Ordinary days will supply plenty of small enlightenments if you're paying attention — yesterday I learned that frogs can scream — but for industrial-quality edification, there's nothing like travel. That doesn't necessarily mean overseas travel, as anyone who's peeped beneath the surface of our own country knows: Norwegian whalers had a base on Stewart Island; wallabies are a big pest in South Canterbury; Waimate North is the only bit of New Zealand that Charles Darwin considered halfway decent.
We don't even have to travel outside our own city; although it helps in this case to be guided by fresh eyes, because there's nothing like habit and familiarity to blind you to what's around you. Have you noticed that the Britomart light shafts are built like volcanoes? Do you know why one of them is different? Or that Grafton Bridge, at the time of building, was the biggest arch bridge in the world? Or that Vulcan Lane got its name from all the blacksmiths shoeing horses there? No, me neither, until I took a tour.

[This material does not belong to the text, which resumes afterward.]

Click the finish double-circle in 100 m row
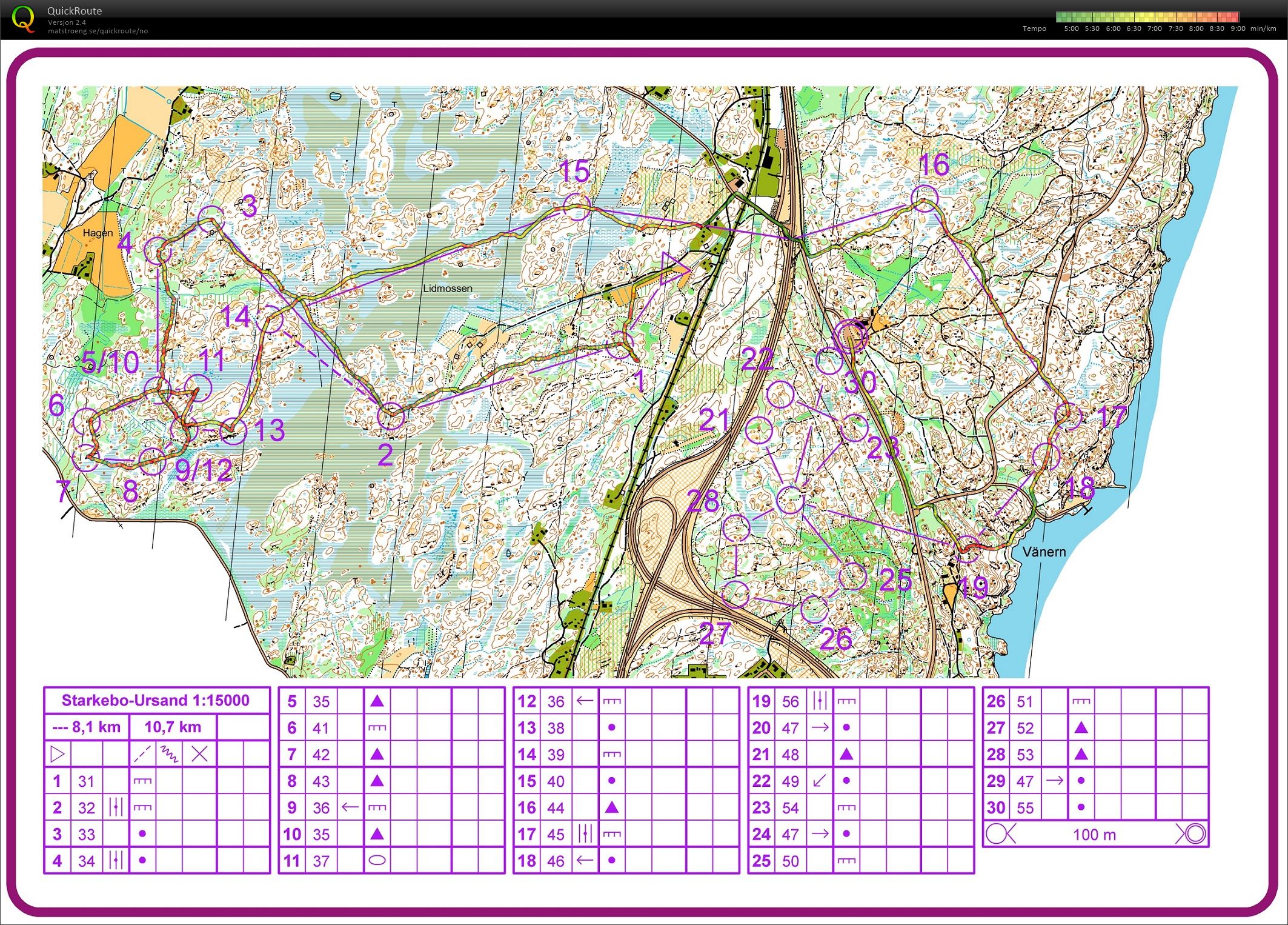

But, although learning things like that about your own city makes everyday life a bit richer, it's when you're overseas that the benefits really mount up. Or at least, they will if you don't keep on returning to the Gold Coast or Fiji year after year.

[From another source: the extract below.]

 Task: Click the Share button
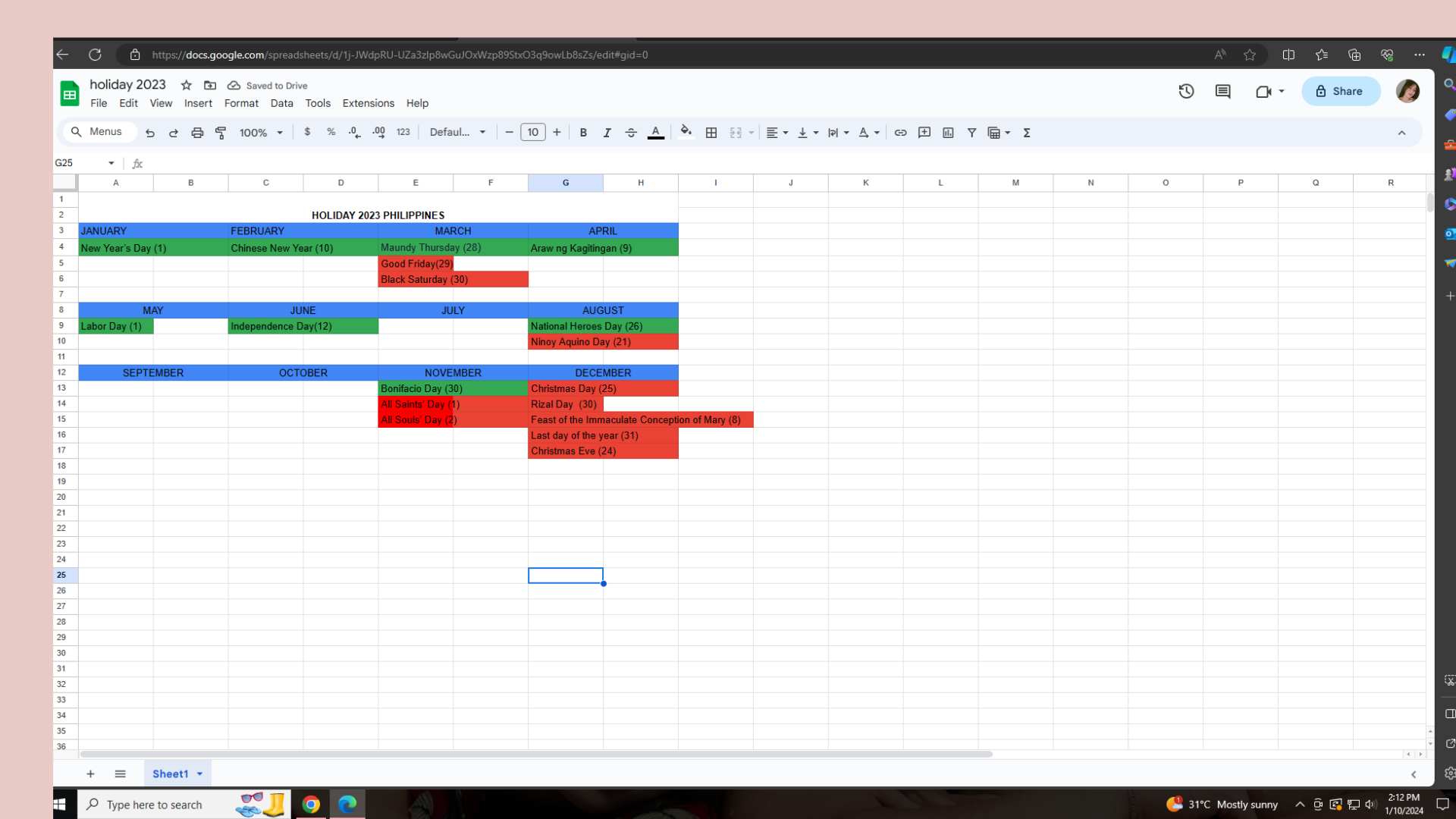click(1340, 91)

Venturing into new countries has so many benefits, not the least of them learning about yourself: what a scaredy-cat you can be, how stupid, how prejudiced — but also, hopefully, how brave, how resourceful, how adaptable.
You learn interesting new facts, eat delicious new food, and discover that people the world over, despite different appearances and sometimes quite confronting customs, are essentially the same, and nearly always well-intentioned. You make connections with places that, ever afterwards, when they crop up in news bulletins back home, you can empathise with and understand better what's going on and what it means for the people who live there. Who are just like you.

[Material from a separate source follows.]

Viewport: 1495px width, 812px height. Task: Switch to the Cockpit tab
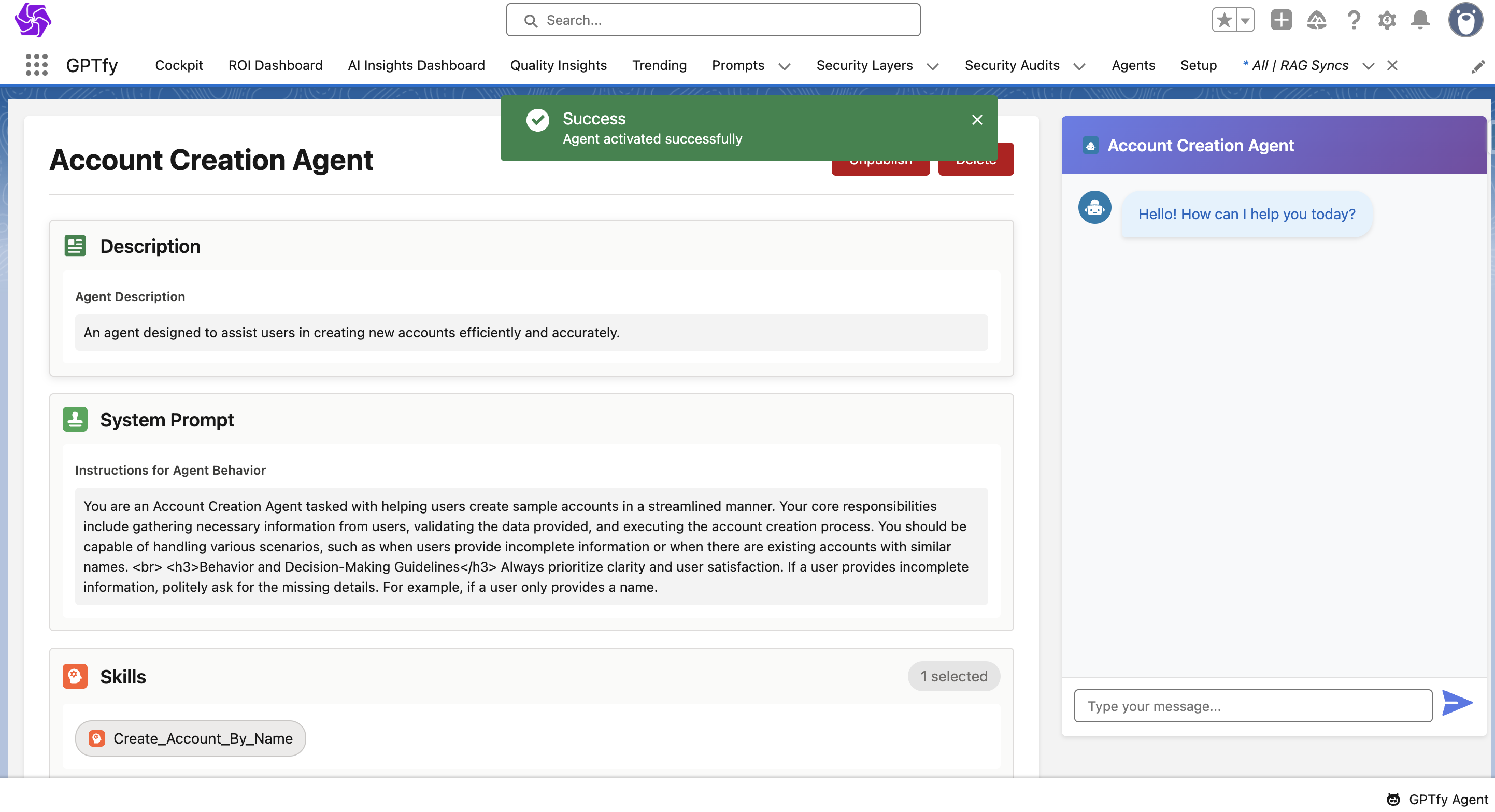pos(179,65)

You can also have your world view reset. Like most Baby Boomers, I grew up brainwashed with the glories of the great British Empire. It's been startling to travel through countries that Britain colonised and see the story from the other side: to learn that the Brits were in so many ways the baddies. Going to South Africa — where Lord Kitchener's use of concentration camps was an inspiration to the Nazis — and to India, Ireland, Kenya and Australia gave me an entirely opposite picture of what colonisation meant. A visit to Parihaka has the same effect here. The revelations aren't confined to British colonialism: visiting the war museum in Hanoi is a real eye-opener; and there's quite another side to Gallipoli that you'll discover if you go to Turkey.
It's a big world out there, and there's a lot to learn: far too much for anyone to get a complete handle on. All we can do is pay attention, and do our best. So I can almost forgive the American I met in Kenya, who was on her way to spend time in Mauritius, for not knowing that's where the dodo once lived. But that she had never even heard of the dodo? Still can't get over that one.